Background: Most noninvasive predictive models of liver fibrosis are complicated and have suboptimal sensitivity. This study was designed to identify serum proteomic signatures associated with liver fibrosis and to develop a proteome-based fingerprinting model for prediction of liver fibrosis.

Methods: Serum proteins from 46 patients with chronic hepatitis B (CHB) were profiled quantitatively on surface-enhanced laser desorption/ionization (SELDI) ProteinChip arrays.

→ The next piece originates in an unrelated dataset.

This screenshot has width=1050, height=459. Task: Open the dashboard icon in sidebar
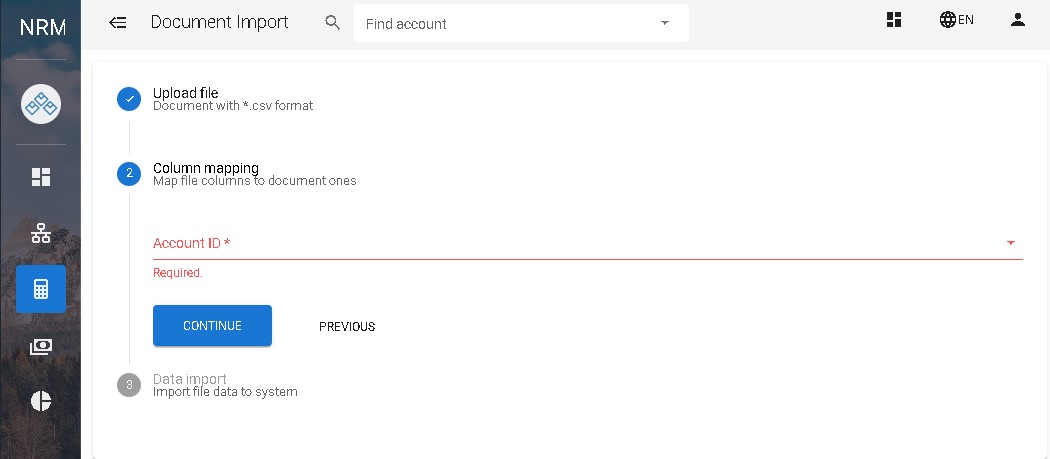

The identified liver fibrosis-associated proteomic fingerprint was used to construct an artificial neural network (ANN) model that produced a fibrosis index with a range of 0–6. The clinical value of this index was evaluated by leave-one-out cross-validation.

Results: Thirty SELDI proteomic features were significantly associated with the degree of fibrosis. Cross-validation showed that the ANN fibrosis indices derived from the proteomic fingerprint strongly correlated with Ishak scores (r = 0.831) and were significantly different among stages of fibrosis. ROC curve areas in predicting significant fibrosis (Ishak score ≥3) and cirrhosis (Ishak score ≥5) were 0.906 and 0.921, respectively. At 89% specificity, the sensitivity of the ANN fibrosis index in predicting fibrosis was 89%. The sensitivity for prediction increased with degree of fibrosis, achieving 100% for patients with Ishak scores >4. The accuracy for prediction of cirrhosis was also 89%. Inclusion of International Normalized Ratio, total protein, bilirubin, alanine transaminase, and hemoglobin in the ANN model improved the predictive power, giving accuracies >90% for the prediction of fibrosis and cirrhosis.

Conclusions: A unique serum proteomic fingerprint is present in the sera of patients with fibrosis. An ANN fibrosis index derived from this fingerprint could differentiate between different stages of fibrosis and predict fibrosis and cirrhosis in CHB infection.